I am a high school teacher and I am writing about suicide prevention among LGBTQ students. I take In loco parentis very seriously. I care about my students as if they were my own children. It is not my job to judge my LGBTQ students, it is my job to teach them.

Your heterosexual teenager has a higher chance of committing suicide then dying in a car accident. LGBTQ students are already four times more likely than their straight counterparts to attempt suicide. Scientific research indicates that this is linked to homophobic attitudes and heterosexist discrimination.

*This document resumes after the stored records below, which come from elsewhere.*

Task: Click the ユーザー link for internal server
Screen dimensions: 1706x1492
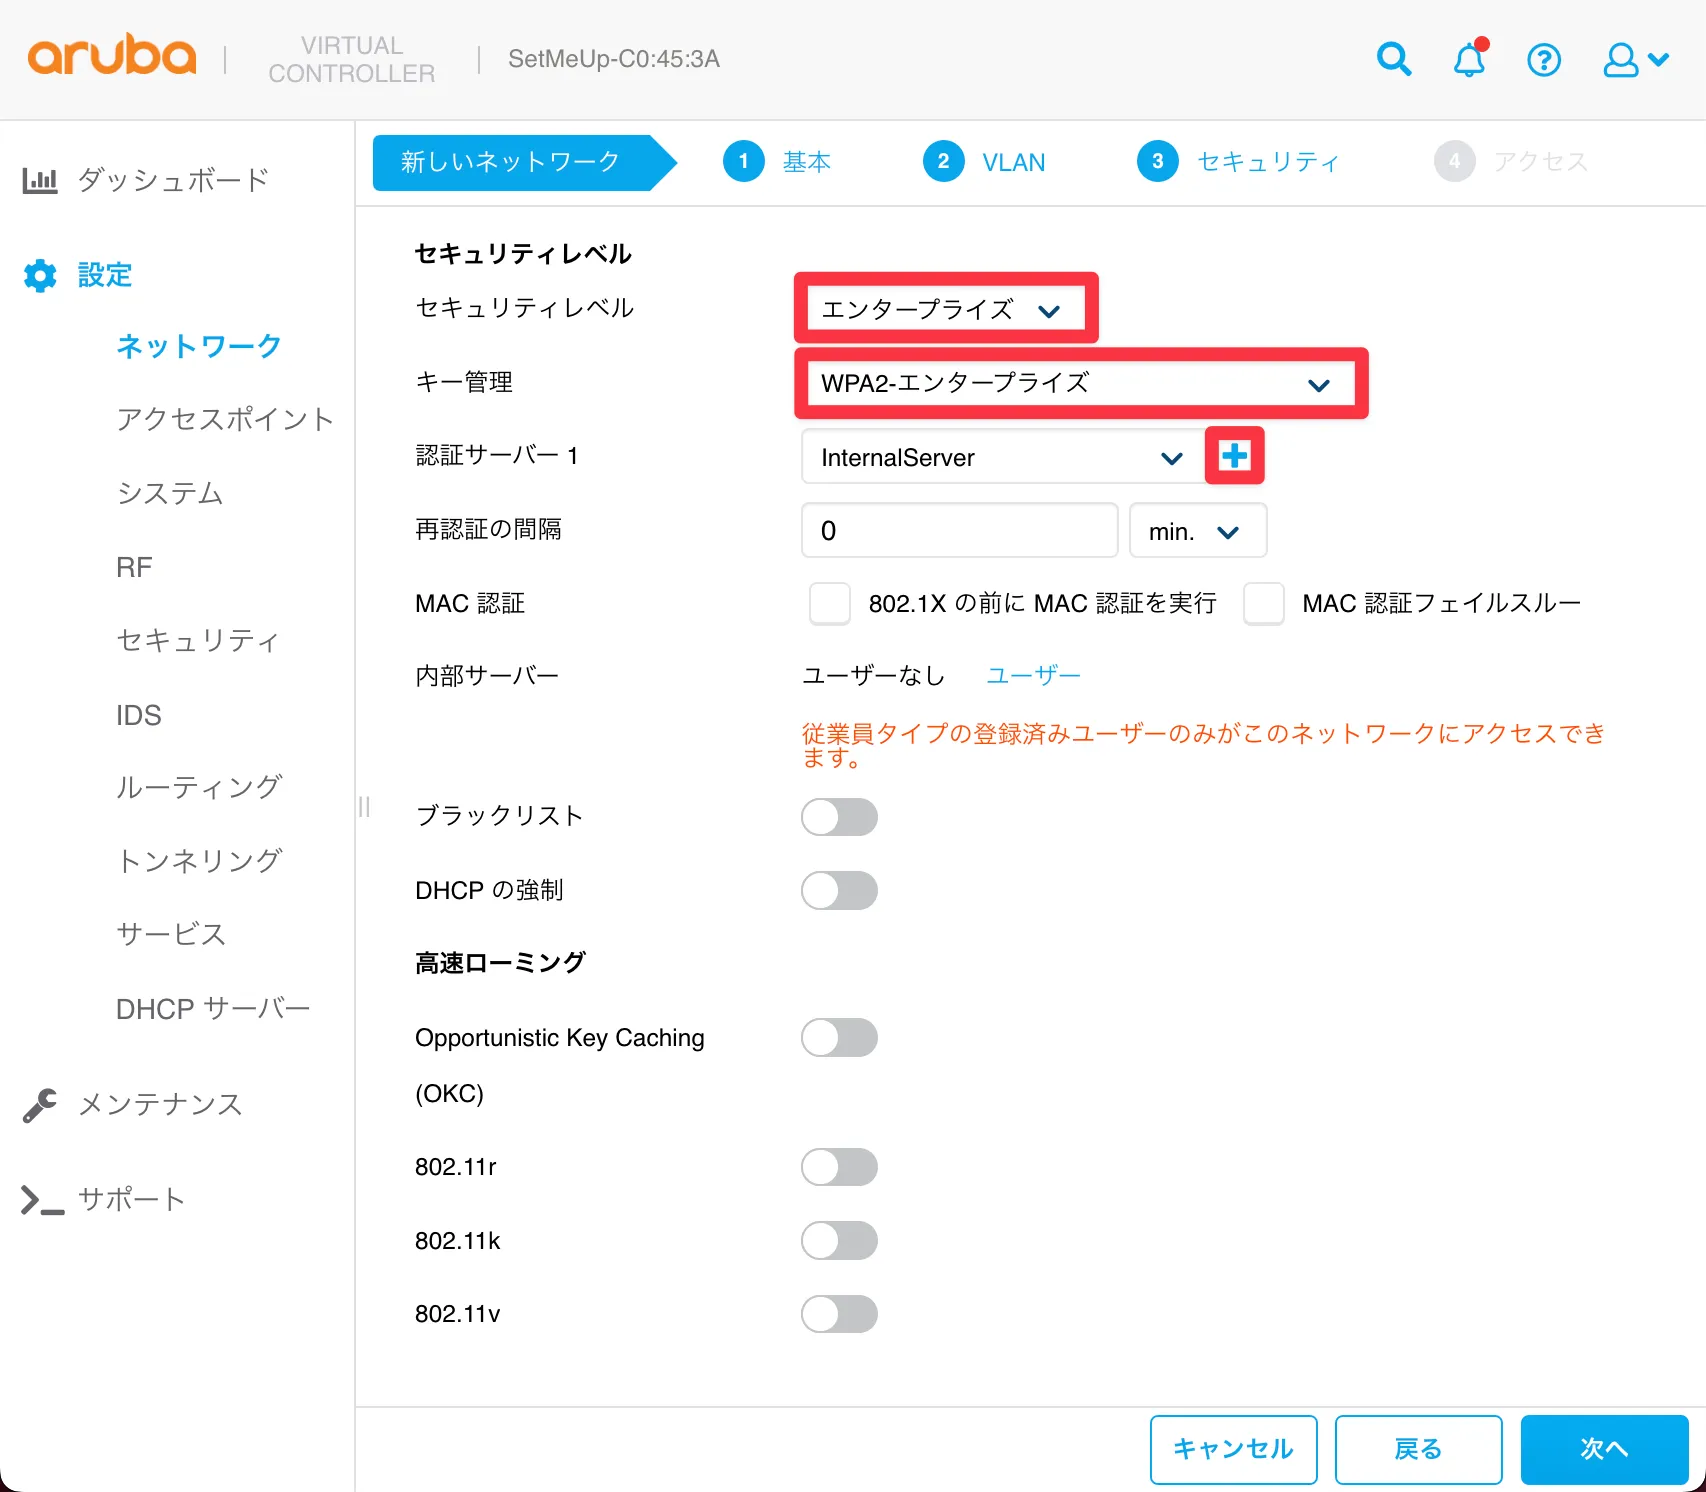Action: (x=1033, y=676)
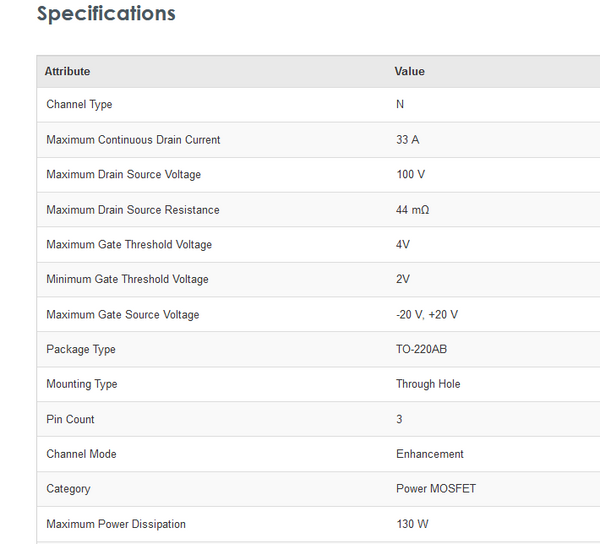Image resolution: width=600 pixels, height=544 pixels.
Task: Click the 44 mΩ resistance value
Action: [x=412, y=210]
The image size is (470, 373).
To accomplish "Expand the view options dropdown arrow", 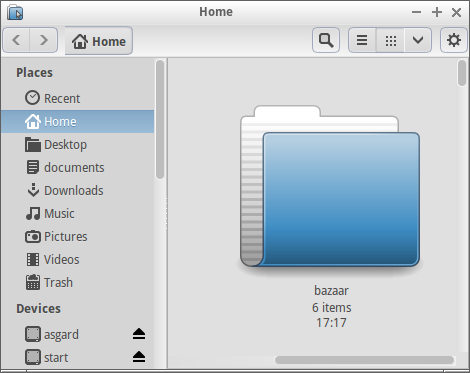I will tap(418, 40).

Utah suicide rates are skyrocketing for everyone, especially LGBTQ students. It is getting worse and we are losing the war. Our legislature has done and is doing many great things for suicide prevention overall. My fear is that certain bills might actually increase the rate of suicide among our LGBTQ teens.

Enter Rep. Merrill Nelson, R-Grantsville, who is sponsoring House Bill 153, which lists definitions for “male” and “female,” and would not allow for birth certificates to be amended to reflect a gender change. In essence, this bill will discontinue the ability for transgender adults to change their gender on their birth certificates.

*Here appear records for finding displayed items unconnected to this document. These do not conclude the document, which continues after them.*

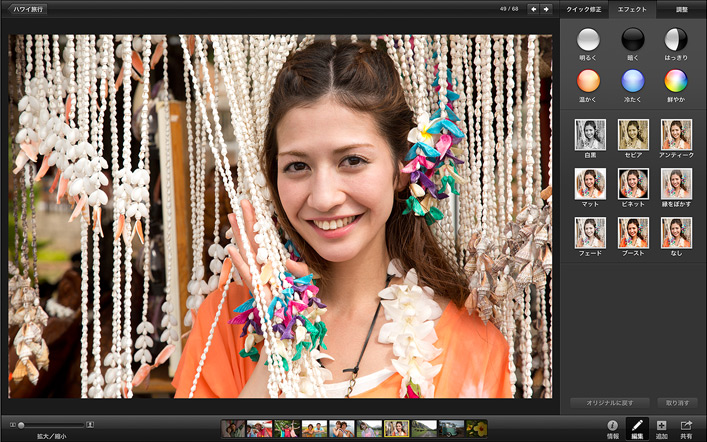Switch to the 調整 (Adjust) tab
The image size is (707, 442).
pyautogui.click(x=681, y=9)
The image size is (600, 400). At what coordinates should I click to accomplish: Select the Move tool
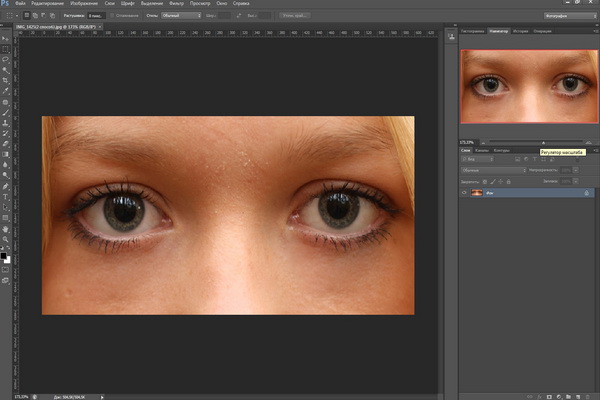pyautogui.click(x=5, y=38)
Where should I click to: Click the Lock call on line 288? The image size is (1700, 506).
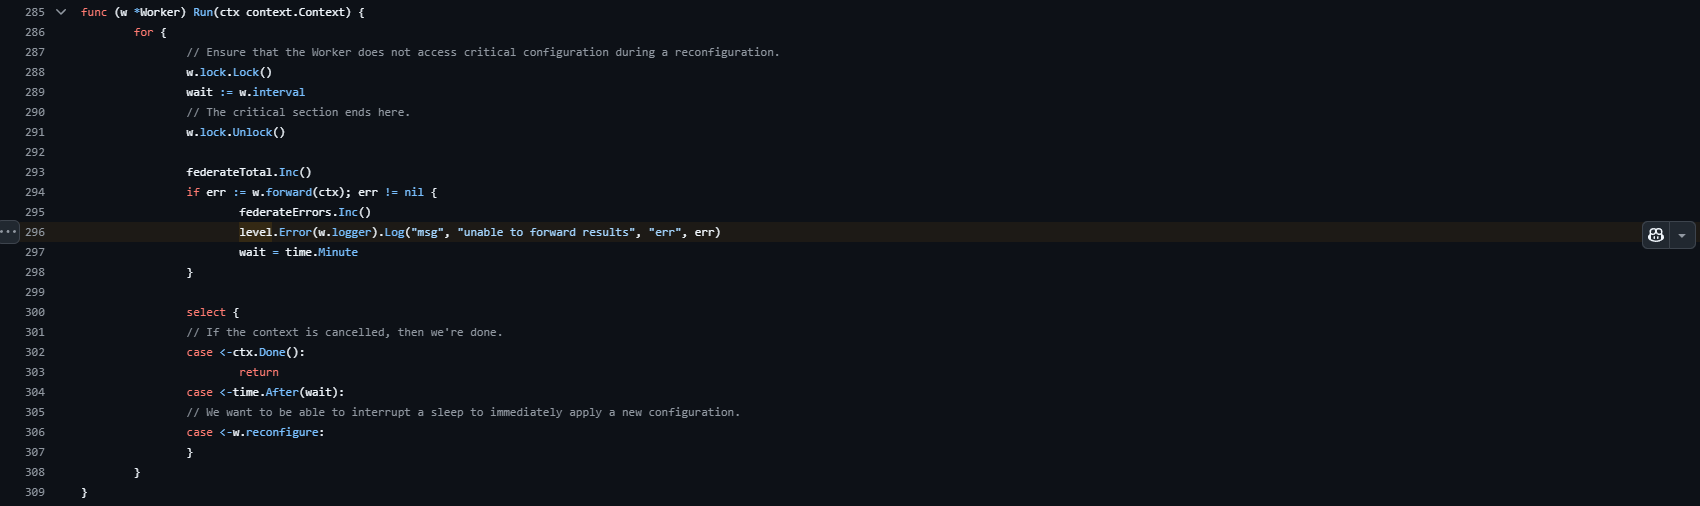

Transgender persons now can change their gender and there name. They do this through a court proceeding with a judge deciding the outcome. My question to Mr. Nelson is, why should the government be involved in this at all? Freedom for me and not for thee.

I am not insinuating that the government should not do certain things only to protect the “feelings” of others, however I am asking the Legislature to slow down for a second and think about why they do what they do and to be cognizant of the possibility a bill might be added to the list of reasons that a LGBTQ teen might kill themselves.

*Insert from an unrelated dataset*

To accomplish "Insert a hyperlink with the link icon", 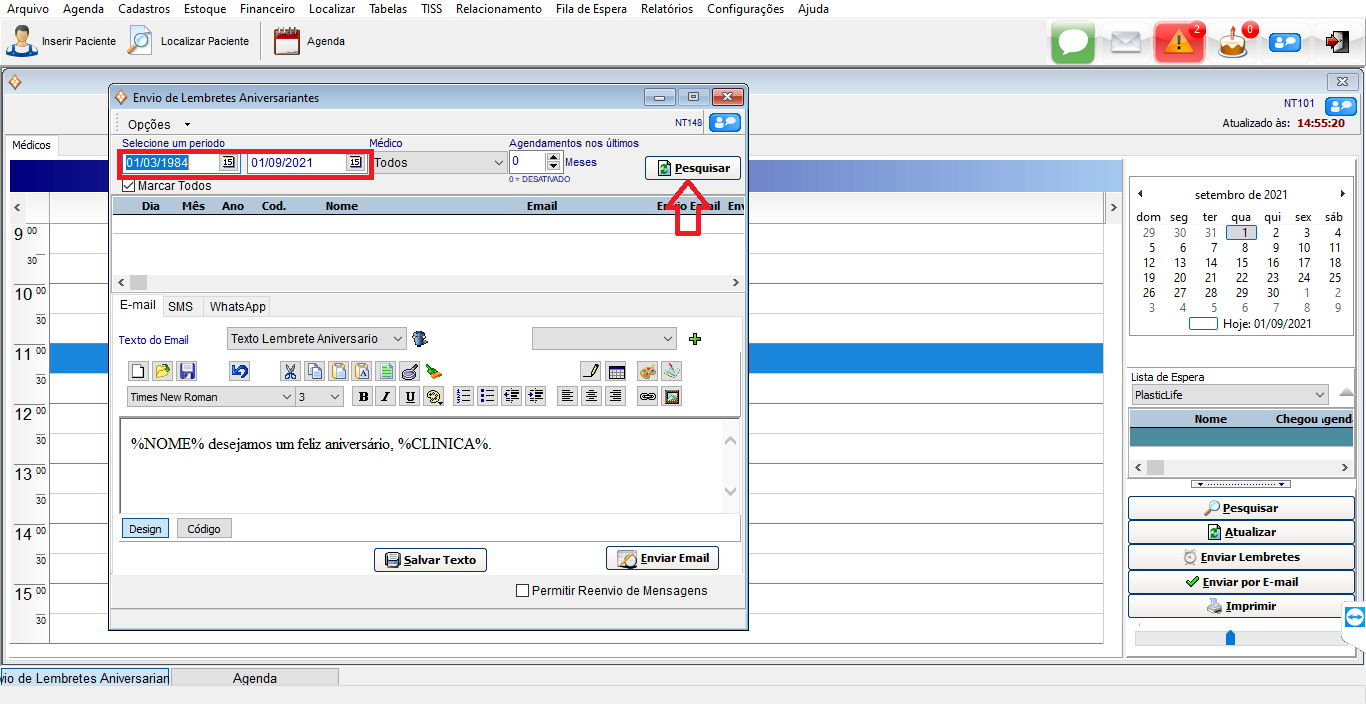I will tap(647, 397).
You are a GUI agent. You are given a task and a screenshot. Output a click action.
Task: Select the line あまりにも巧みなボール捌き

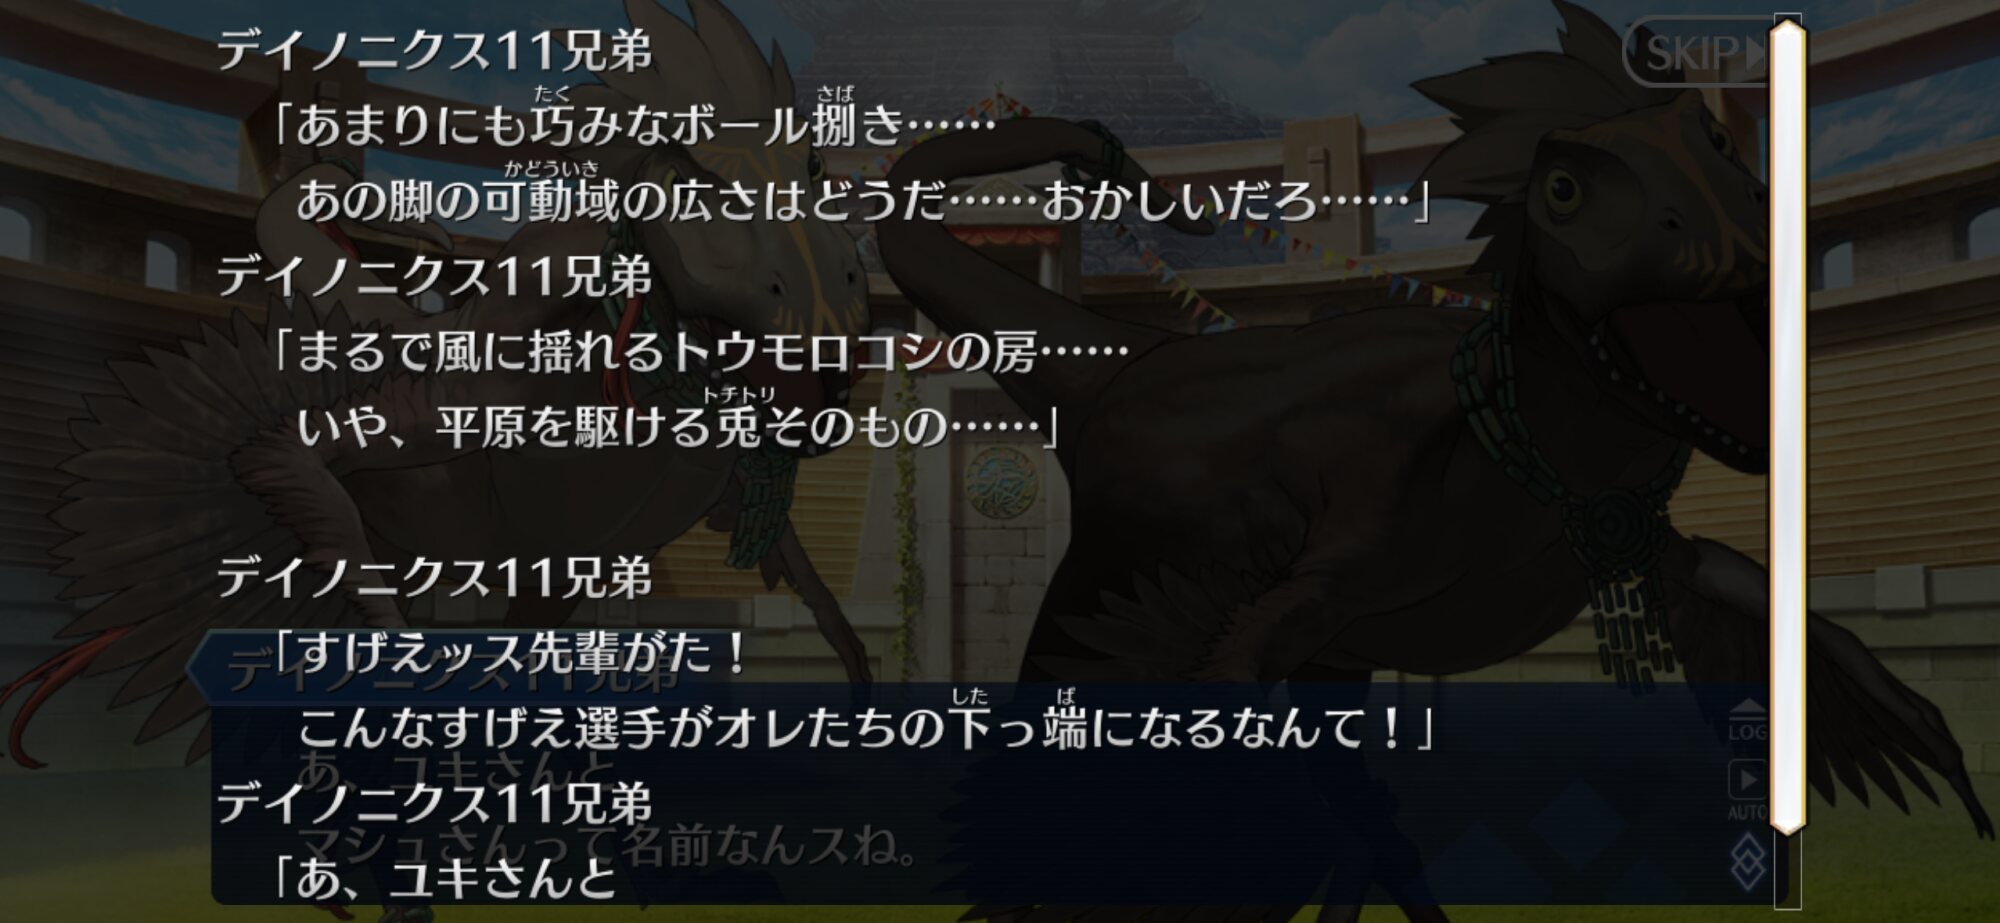(x=634, y=126)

Some other current bills related to my LGBTQ students concern whether the government should add LGBTQ protections to hate crime legislation and if conversion therapy should be banned. Gay conversion therapy — in the past — has consisted of extreme measures such as institutionalization, castration and electroconvulsive shock therapy to try to stop people from being LGBTQ. Current practices are less shocking but are still equally devoid of scientific validity and pose serious dangers to my students.

I ask the Legislature, why do you feel that my LGBTQ students are “bad?” You must feel this way because of your inability to extend them equal protections. You must feel this way because of your past decisions to not help them because you feel that they are choosing this lifestyle. Why are you judging them?

Tim J.S. Heise is a teacher at Rockwell Charter High School, Eagle Mountain.